DOCUMENT SEGMENT:
* * *
Example: durable trigger submission with a stable identity.

ctx := sdk.WithTriggerToken(ctx, "source-event-id-123")
run, err := sdk.StartStory(ctx, "my-story", inputs)

Example: stable idempotency keys for external side effects.

key := fmt.Sprintf("storyrun/%s/step/%s", run.Name, stepID)

Example: reserve and complete an effect once per effect key.

result, already, err := sdk.ExecuteEffectOnce(ctx, "provider.call", func(effectCtx context.Context) (any, error) {
	return provider.Do(effectCtx, request)
})
if errors.Is(err, sdk.ErrEffectAlreadyRecorded) || already {
	return
}
_ = result

Recovery rules (current)

On bobrapet controller restart, StoryRun reconciliation rehydrates StepState from existing StepRuns and merges terminal phases without clobbering completed steps.
StepRun reconciliation reattaches to the Job by name when it exists.
If a Job is missing while a StepRun is still non-terminal, a new Job is created and the step is re-executed.
Resume vs restart rules:
- Resume: if the Job exists, the controller resumes monitoring and sets the StepRun to Running when it was still Pending.
- Restart: if the Job is missing after a prior execution, the controller recreates the Job and records restart metadata on the StepRun.
- Restart metadata is tracked via annotations:
  - runs.bubustack.io/job-uid (last observed Job UID)
  - runs.bubustack.io/restart-count (monotonic restart counter)
  - runs.bubustack.io/restarted-at (RFC3339 timestamp)
gate and wait steps remain paused until their conditions are satisfied or timeouts apply; gate decisions live in StoryRun status.
StoryRun redrive is annotation-driven: set storyrun.bubustack.io/redrive-token to a new value. The controller deletes child StepRuns/StoryRuns, clears step timers, resets StoryRun status, and re-runs with the same spec/inputs. StoryRun spec remains immutable; redrive uses metadata only. The controller records the last processed token in storyrun.bubustack.io/redrive-observed.
Partial rerun-from-step is also annotation-driven: set storyrun.bubustack.io/redrive-from-step to <step-name>:<token>. The controller records the last processed value in storyrun.bubustack.io/redrive-from-step-observed.

Timers and schedules

Story timeouts are enforced by the DAG reconciler.
* * *
DATA SEGMENT:
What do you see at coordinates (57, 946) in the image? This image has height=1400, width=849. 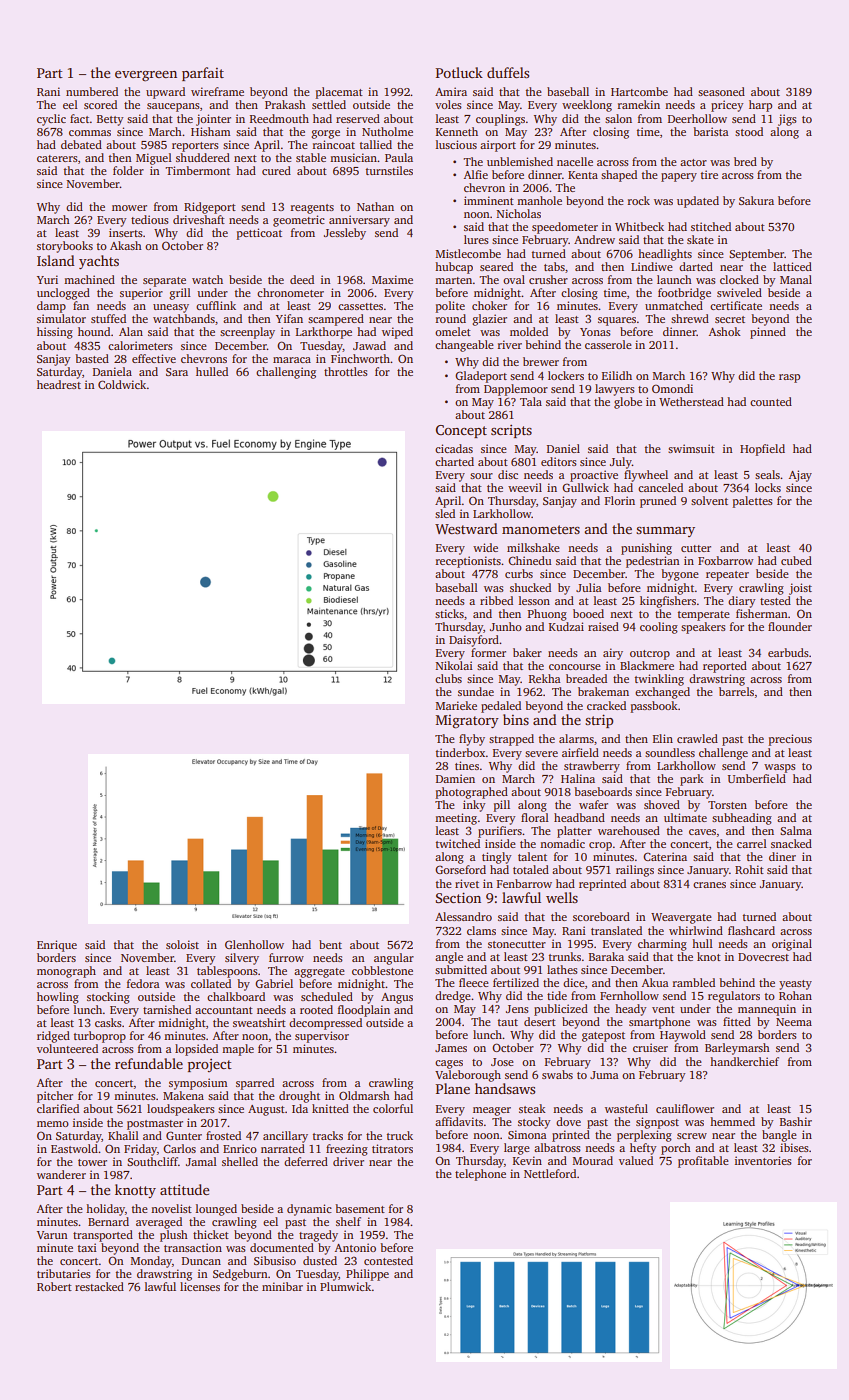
* * *
WHAT YOU NEED TO DO: From the recovery notes on StoryRun and StepRun, list every key that contains "bubustack.io/".

RESPONSE TO THIS TASK:
- runs.bubustack.io/job-uid
- runs.bubustack.io/restart-count
- runs.bubustack.io/restarted-at
- storyrun.bubustack.io/redrive-token
- storyrun.bubustack.io/redrive-observed
- storyrun.bubustack.io/redrive-from-step
- storyrun.bubustack.io/redrive-from-step-observed